Task brief ::
Count the rows that contain the string "width", matching case exactly. Give only the number.

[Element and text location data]
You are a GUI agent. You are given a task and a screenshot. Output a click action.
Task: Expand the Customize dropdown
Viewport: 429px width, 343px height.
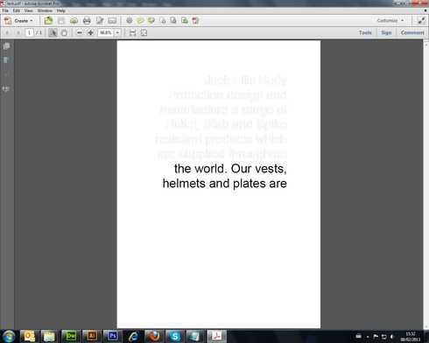click(x=390, y=20)
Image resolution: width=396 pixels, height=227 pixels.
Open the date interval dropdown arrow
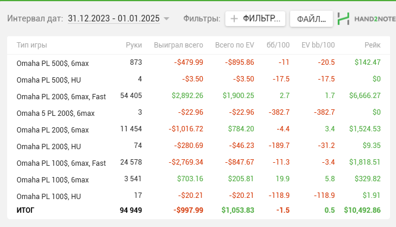tap(166, 18)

Result of the task ::
2